This is the first in a three-part exploration into why the California Department of Hospitals has ignored the voter driven Jessica’s Law for years now and returned Violent Sexual Predators back into our communities where they rape and murder innocent citizens.
In November of 2006, 70% of the California electorate voted to pass Proposition 83 (Jessica’s Law). Two aspects of Proposition 83 included broadening the definition of a Sexually Violent Predator (SVP), and strengthening the SVP civil commitment parameters. Civil commitment provides states with a legal mechanism to confine certain sex offenders in a secure treatment facility if the court determines that they continue to pose a threat to public safety after they have completed their prison sentences.
Jessica’s Law passed by such a wide margin because the public thought that they were getting additional protection from the release of dangerous SVP’s into their communities. Preliminary statistics underscored that the public assessment was correct. The number of referrals for full psychiatric evaluations of potential sex predators skyrocketed in the year after Jessica’s Law was passed. In 2006, the California Department of Corrections and Rehabilitation (CDCR) referred 1,850 potential sexual violent predators to the Department of State Hospitals (DSH) for review. In 2007, the year after Jessica’s Law was enacted; CDCR referred 8,871 cases to DSH. This massive discrepancy in the number of referrals clearly demonstrates that the existing SVP law prior to Jessica’s Law resulted in the release of a large number of potential sexual predators into the community.

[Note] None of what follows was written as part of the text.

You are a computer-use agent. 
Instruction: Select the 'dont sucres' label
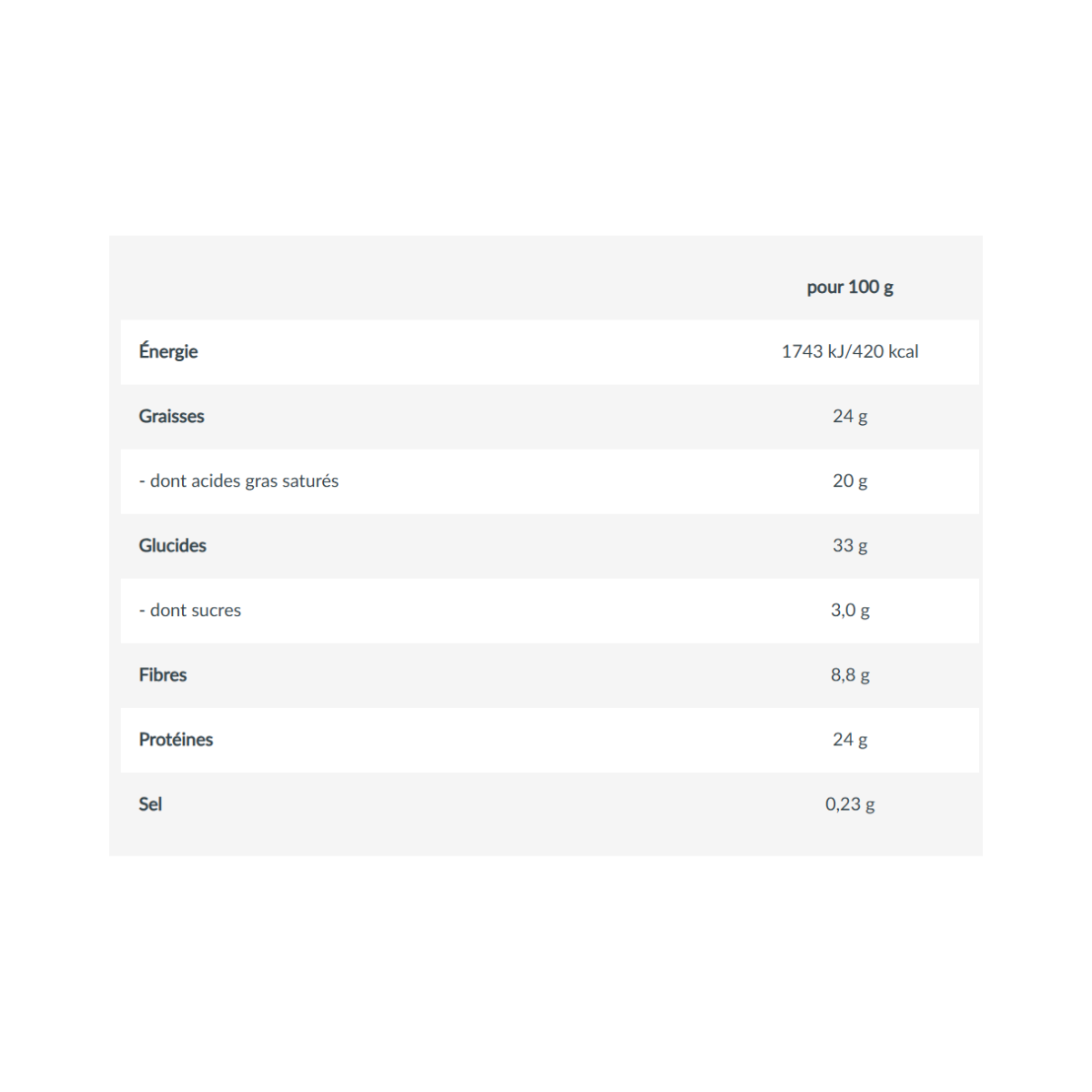coord(190,610)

So, far so good, but the plot thickens. Though there was an effort at the initial phases following the passage of Jessica’s law to implement it as written by having the inmates undergo two full independent psychiatric/psychological evaluations to determine if they were dangerous sexual predators, that quickly unraveled. Those running the DSH formulated and executed a plan to dismantle Jessica’s law and succeeded. According to the DSH website, 22,173 sex offenders referred to DSH by the prison for an evaluation were released without the full evaluation as mandated by the law from November, 2006 to July 12, 2010.

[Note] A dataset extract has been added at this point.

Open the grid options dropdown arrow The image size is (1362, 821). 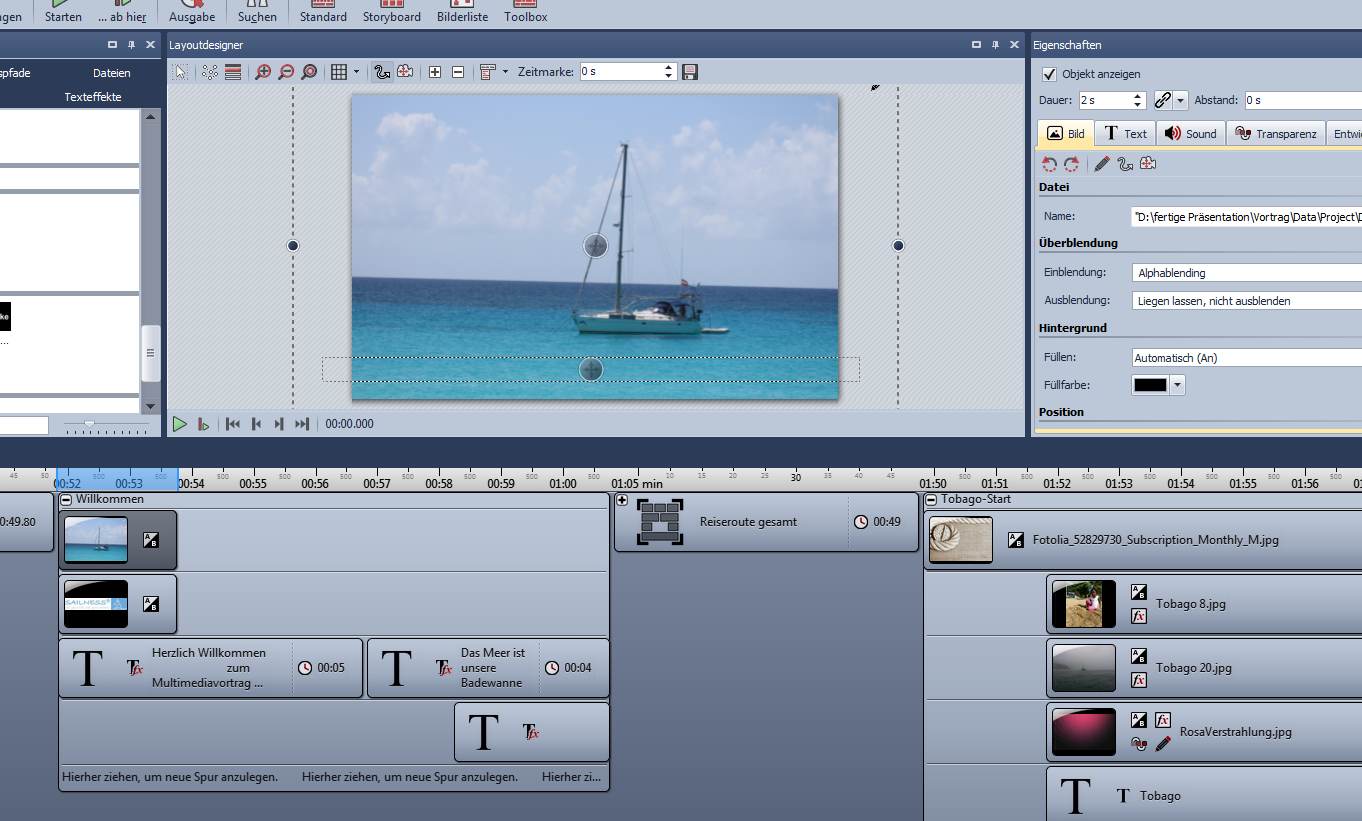point(357,72)
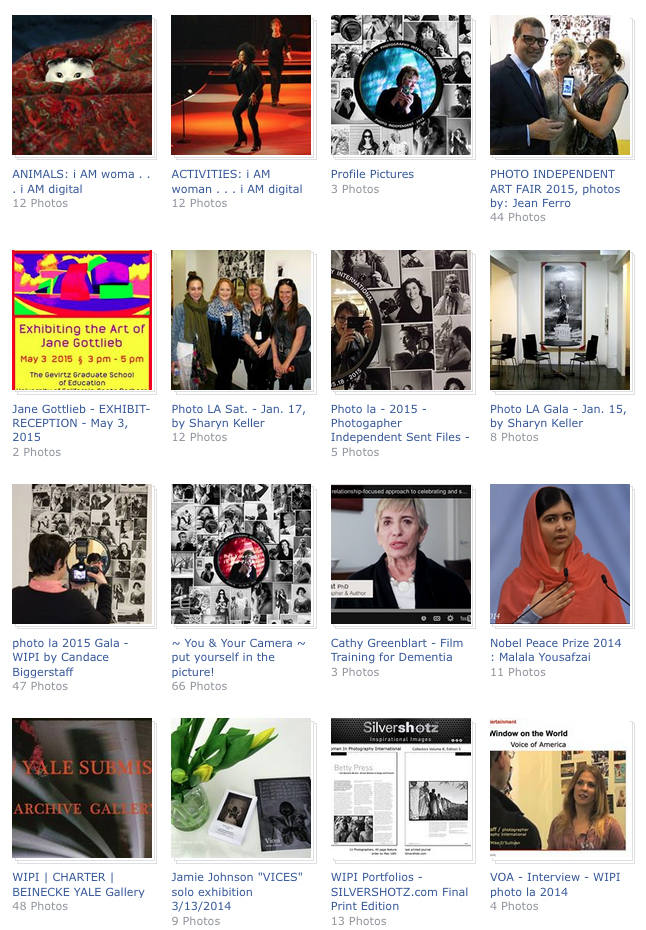Open photo la 2015 Gala WIPI album link

70,657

DSH instead opted to “paper screen” these cases, meaning a cursory review of paperwork instead of sending the mandated two psychologists or psychiatrists to the prison to conduct a face-to-face evaluation. And, though DSH has been aware that dangerous sex offenders released without the mandated evaluation have committed sex offenses, including rape and murder, the program continues to release dangerous sex offenders to prey upon the public. Despite the California Legislature’s statutory mandate, DSH continues to shirk its legal responsibility to have evaluations conducted by two qualified psychologist and/or psychiatrists. They do so despite full awareness of the horrific consequences: the murder, rape and sodomy of victims, mainly children.
A particularly tragic example is that of 15 year-old Alyssa Gomez. On June 18, 2008, four days after he was released on parole Gilton Pitre after being screened in a level 2 evaluation as not needing the two SVP evaluations, he raped and murdered Alyssa, then put her body near a dumpster.
Why is DSH so invested in releasing sexual predators? The reasons appear to be that of economics and ideology. Economics in that it is cheaper for the State to release sex offenders than incur the cost of full evaluations, court costs and the commitment of dangerous sex offenders in state hospital. Ideology because those who run the SVP program do not appear to believe in the broadening of Jessica’s Law: Nor do they believe that sexual offenders who commit sadistic sexual rapes suffer from a mental disorder; or that a prior pattern of child rape does not suffice for current sexual deviance; or that adult males engaged in sodomizing or orally copulating 12 or 13 year old boys against their will represent a mental disorder.